> **Material provided**
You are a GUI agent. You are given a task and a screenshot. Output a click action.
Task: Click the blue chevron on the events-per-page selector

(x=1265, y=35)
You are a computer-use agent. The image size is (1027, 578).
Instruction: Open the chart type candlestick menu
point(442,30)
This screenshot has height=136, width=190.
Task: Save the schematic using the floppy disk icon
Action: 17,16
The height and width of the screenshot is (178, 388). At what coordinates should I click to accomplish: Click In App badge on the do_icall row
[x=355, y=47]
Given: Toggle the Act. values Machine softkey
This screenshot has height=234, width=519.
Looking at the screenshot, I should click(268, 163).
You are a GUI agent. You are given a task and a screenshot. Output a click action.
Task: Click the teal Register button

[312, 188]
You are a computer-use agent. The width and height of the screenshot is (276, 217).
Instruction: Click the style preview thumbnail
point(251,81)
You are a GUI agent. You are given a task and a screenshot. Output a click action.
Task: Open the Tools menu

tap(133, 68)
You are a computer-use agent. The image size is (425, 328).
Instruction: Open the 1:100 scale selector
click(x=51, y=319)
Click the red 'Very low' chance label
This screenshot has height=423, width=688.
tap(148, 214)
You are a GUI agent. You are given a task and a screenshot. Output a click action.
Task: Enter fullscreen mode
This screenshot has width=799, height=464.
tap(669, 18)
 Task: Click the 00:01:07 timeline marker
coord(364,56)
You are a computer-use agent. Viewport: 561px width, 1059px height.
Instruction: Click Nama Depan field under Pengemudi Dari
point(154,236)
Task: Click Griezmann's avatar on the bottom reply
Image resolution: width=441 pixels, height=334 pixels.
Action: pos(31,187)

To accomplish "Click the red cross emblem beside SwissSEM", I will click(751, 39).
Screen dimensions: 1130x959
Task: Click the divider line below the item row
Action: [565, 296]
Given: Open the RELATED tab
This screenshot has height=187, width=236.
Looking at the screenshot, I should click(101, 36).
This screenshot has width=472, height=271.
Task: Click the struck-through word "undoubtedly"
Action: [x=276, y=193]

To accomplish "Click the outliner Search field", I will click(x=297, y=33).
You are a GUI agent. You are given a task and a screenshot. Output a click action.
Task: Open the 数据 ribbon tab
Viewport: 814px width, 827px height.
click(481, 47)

> **Your objective**
Print out every entry, keeping each one exact.

> **Your solution**
You are a GUI agent. You are given a task and a screenshot. Output a click action.
Task: Click the blue chevron on the events-per-page selector

(x=1265, y=35)
You are a computer-use agent. The image size is (1027, 578).
Instruction: Open the chart type candlestick menu
point(442,30)
This screenshot has height=136, width=190.
Task: Save the schematic using the floppy disk icon
Action: 17,16
The height and width of the screenshot is (178, 388). At what coordinates should I click to accomplish: Click In App badge on the do_icall row
[x=355, y=47]
Given: Toggle the Act. values Machine softkey
This screenshot has height=234, width=519.
Looking at the screenshot, I should click(268, 163).
You are a GUI agent. You are given a task and a screenshot. Output a click action.
Task: Click the teal Register button

[312, 188]
You are a computer-use agent. The width and height of the screenshot is (276, 217).
Instruction: Click the style preview thumbnail
point(251,81)
You are a GUI agent. You are given a task and a screenshot. Output a click action.
Task: Open the Tools menu

tap(133, 68)
You are a computer-use agent. The image size is (425, 328).
Instruction: Open the 1:100 scale selector
click(x=51, y=319)
Click the red 'Very low' chance label
This screenshot has height=423, width=688.
tap(148, 214)
You are a GUI agent. You are given a task and a screenshot. Output a click action.
Task: Enter fullscreen mode
This screenshot has width=799, height=464.
tap(669, 18)
 Task: Click the 00:01:07 timeline marker
coord(364,56)
You are a computer-use agent. Viewport: 561px width, 1059px height.
Instruction: Click Nama Depan field under Pengemudi Dari
point(154,236)
Task: Click Griezmann's avatar on the bottom reply
Image resolution: width=441 pixels, height=334 pixels.
Action: pos(31,187)

To accomplish "Click the red cross emblem beside SwissSEM", I will click(751, 39).
Screen dimensions: 1130x959
Task: Click the divider line below the item row
Action: [565, 296]
Given: Open the RELATED tab
This screenshot has height=187, width=236.
Looking at the screenshot, I should click(101, 36).
This screenshot has width=472, height=271.
Task: Click the struck-through word "undoubtedly"
Action: [x=276, y=193]

To accomplish "Click the outliner Search field", I will click(x=297, y=33).
You are a GUI agent. You are given a task and a screenshot. Output a click action.
Task: Open the 数据 ribbon tab
Viewport: 814px width, 827px height.
click(481, 47)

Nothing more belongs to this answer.